## Tarefas
A - Liste as práticas ou técnicas agrícolas citadas pelo nome no trecho sobre manejo do solo.
B - Dê continuidade ao trecho sobre manejo do solo na Região Central a partir da última frase apresentada.

## Trecho da fonte
+===+

Na Região Central, para que se tenha uma ideia, são capturados apenas 11,1% dos gases emitidos. Bem abaixo da média estadual de neutralização de 14,1%. De acordo com o engenheiro agrônomo e coordenador do grupo de pesquisa em erosão de solos, do departamento de solos da UFSM, Jean Minella, os efeitos das cheias de maio e do ano passado mostraram que, com tamanho avanço de culturas como a soja em uma região declive como essa, a retomada do manejo adequado do solo é fundamental.
"O plantio direto, que é adotado em todo o Estado, não é suficiente, especialmente em uma região de transição entre o Planalto e a Depressão Central. É importante que se retomem práticas como o terraceamento. Era uma prática que, até a década de 1990, era adotada neste trecho do Planalto, mas, com a intensificação da soja, começaram a ser desmanchados os terraços, que têm a função de amenizar cheias, e retiram água, para o uso de máquinas cada vez maiores. O plantio direto foi sendo simplificado, o ambiente compactado, sem barreiras ao escoamento da água, levando muito do solo junto, além de reduzir a capacidade de infiltração neste solo. O fato é que essa simplificação potencializou os efeitos das cheias", detalha o especialista. De acordo com Minella, a agricultura de precisão, com o uso de tecnologia, neste momento de recuperação para a próxima safra é bem-vinda, mas precisa ser acompanhada da ciência básica da agricultura. "É preciso convencer o produtor de que os terraços, por exemplo, só funcionam a pleno com cobertura 365 dias por ano", explica.

+===+

## Dados armazenados
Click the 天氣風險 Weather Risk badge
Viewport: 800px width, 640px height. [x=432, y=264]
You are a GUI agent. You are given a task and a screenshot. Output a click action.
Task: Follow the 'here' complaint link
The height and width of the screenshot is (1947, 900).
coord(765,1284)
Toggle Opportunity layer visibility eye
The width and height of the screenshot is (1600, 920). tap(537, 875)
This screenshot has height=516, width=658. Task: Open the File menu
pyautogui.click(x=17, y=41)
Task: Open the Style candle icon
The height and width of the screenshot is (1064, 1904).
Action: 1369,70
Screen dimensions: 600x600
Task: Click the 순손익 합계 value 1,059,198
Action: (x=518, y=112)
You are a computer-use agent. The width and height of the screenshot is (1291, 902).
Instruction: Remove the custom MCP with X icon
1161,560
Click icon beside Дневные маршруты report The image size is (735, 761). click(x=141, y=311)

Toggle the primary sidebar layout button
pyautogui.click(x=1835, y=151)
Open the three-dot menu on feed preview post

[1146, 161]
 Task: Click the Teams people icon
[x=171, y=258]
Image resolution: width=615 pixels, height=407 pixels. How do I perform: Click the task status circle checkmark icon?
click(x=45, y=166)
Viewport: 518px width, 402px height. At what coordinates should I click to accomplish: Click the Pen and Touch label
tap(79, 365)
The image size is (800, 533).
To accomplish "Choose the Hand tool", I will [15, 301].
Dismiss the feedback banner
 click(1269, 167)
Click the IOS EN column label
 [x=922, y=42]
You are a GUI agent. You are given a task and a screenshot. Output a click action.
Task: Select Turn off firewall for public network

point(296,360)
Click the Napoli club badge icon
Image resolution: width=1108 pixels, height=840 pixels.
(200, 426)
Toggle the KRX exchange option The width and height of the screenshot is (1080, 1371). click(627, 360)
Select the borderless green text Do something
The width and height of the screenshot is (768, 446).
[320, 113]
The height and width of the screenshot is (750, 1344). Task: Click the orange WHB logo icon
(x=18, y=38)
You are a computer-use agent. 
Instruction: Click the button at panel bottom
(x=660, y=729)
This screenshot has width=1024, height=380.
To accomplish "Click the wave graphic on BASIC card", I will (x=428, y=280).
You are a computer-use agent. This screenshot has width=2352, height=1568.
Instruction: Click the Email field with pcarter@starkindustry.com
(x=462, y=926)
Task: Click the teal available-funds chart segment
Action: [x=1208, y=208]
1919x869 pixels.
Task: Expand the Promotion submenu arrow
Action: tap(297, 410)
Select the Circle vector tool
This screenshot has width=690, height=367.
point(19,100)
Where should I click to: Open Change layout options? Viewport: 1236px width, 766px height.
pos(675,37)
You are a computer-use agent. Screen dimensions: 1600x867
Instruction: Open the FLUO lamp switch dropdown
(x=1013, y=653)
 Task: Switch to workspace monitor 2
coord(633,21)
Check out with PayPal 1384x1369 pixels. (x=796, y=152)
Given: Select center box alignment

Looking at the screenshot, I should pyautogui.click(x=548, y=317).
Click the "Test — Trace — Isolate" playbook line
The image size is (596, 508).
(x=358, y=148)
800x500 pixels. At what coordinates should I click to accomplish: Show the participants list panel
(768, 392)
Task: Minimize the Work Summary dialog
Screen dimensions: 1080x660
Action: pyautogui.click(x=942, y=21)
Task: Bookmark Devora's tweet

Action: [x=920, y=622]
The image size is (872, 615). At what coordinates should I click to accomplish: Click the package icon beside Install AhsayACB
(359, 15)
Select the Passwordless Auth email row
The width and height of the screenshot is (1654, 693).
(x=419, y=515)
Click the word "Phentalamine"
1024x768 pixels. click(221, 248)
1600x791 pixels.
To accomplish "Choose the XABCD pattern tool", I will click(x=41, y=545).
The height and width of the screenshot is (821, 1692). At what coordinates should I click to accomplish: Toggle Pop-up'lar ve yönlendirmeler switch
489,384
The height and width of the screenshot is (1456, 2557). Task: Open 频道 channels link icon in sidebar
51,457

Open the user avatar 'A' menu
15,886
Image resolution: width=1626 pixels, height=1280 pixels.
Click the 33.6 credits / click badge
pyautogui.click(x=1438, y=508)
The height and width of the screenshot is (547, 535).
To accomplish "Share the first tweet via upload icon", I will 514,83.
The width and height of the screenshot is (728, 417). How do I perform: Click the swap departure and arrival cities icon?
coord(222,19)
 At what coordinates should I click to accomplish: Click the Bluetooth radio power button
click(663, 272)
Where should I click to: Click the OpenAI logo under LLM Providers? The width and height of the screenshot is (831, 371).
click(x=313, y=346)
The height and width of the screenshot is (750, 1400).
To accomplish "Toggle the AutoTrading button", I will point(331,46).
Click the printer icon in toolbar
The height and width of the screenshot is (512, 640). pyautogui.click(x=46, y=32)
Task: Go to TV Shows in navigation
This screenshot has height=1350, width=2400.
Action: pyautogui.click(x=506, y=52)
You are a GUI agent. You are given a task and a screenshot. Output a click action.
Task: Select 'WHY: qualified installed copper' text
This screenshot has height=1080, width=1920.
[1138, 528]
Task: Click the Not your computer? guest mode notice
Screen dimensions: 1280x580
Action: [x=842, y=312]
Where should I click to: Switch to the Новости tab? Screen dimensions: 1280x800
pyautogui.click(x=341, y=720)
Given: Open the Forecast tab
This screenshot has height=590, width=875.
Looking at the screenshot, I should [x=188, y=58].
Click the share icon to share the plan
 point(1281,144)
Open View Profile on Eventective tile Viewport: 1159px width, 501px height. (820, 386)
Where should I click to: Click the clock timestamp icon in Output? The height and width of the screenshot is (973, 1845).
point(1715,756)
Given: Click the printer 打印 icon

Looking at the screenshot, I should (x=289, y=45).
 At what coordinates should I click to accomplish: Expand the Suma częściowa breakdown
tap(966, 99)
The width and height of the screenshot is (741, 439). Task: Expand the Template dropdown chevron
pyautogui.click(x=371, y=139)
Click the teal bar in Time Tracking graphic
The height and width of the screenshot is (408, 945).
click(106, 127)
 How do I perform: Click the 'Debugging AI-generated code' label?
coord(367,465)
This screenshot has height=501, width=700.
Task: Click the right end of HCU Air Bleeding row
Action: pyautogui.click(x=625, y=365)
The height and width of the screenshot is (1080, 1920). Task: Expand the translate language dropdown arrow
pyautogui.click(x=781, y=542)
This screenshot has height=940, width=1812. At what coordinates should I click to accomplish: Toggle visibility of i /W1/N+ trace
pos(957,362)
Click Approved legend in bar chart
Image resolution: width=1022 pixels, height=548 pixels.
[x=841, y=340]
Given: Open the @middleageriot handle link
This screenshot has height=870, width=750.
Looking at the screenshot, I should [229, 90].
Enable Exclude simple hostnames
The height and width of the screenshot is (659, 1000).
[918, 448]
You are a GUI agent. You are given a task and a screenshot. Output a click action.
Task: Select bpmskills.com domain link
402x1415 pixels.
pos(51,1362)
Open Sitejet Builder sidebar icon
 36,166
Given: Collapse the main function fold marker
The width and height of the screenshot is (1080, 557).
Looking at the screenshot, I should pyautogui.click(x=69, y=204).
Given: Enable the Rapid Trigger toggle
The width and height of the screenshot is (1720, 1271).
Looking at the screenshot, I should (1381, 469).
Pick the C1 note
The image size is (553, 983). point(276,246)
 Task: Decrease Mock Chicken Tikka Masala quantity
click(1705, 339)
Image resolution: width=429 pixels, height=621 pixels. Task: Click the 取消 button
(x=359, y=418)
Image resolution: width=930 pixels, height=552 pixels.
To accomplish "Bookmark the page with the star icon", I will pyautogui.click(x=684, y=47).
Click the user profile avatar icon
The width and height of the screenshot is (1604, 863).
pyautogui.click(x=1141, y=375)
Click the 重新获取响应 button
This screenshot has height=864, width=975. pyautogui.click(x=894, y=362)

+===+

## Respostas dadas
A - Plantio direto; terraceamento; agricultura de precisão.

B -
Bom manejo do solo faz a diferença
Processo erosivo, por não ser uniforme, impossibilita estimativa de perdas de solos pelas enxurradas
/Jean Minella/UFSM/Divulgação/JCHá 20 anos o grupo de pesquisadores da UFSM monitora os solos e os mananciais da região. Atualmente, os levantamentos estão concentrados na bacia do Arroio Guarda-Mor, na região de Faxinal do Soturno. Foi a partir dali que o agrônomo Jean Minella avaliou as consequências da cheia de maio.
"É importante lembrar que o processo erosivo não foi uniforme, por isso é impossível precisar uma estimativa de perda de solos pela enxurrada. Houve desde perda total de lavouras, a deposição de areia, perda de material como nutrientes de superfície e também a abertura de muitos sulcos nas áreas de plantio", conta o pesquisador.
De acordo com o presidente da cooperativa Agropan, Juarez Nascimento, em torno de 60% da área dos associados já estava colhida quando aconteceu a cheia, e a entidade, que tem sede em Tupanciretã e 20 unidades de recebimento em outros quatro municípios da região, recebeu 6 milhões de sacas, com algo em torno de 20% dos grãos avariados. Houve, no entanto, como recorda o dirigente, produtores que tiveram mais de 30% de perda na produção e com mais de 70% dos seus grãos avariados.
O volume colhido, ele reforça, ficou dentro do esperado pela cooperativa. O pior é o passivo enfrentado pelos produtores. "Já temos organizado o auxílio aos produtores para a recuperação do solo e o controle da erosão. O maior problema é o acúmulo de secas recorrentes com a enxurrada e o aviltamento dos preços. Nos anos anteriores, a cooperativa, por estar saudável, conseguiu cobrir os prejuízos. Agora, o produtor está pressionado para a preparação da próxima lavoura", aponta Nascimento.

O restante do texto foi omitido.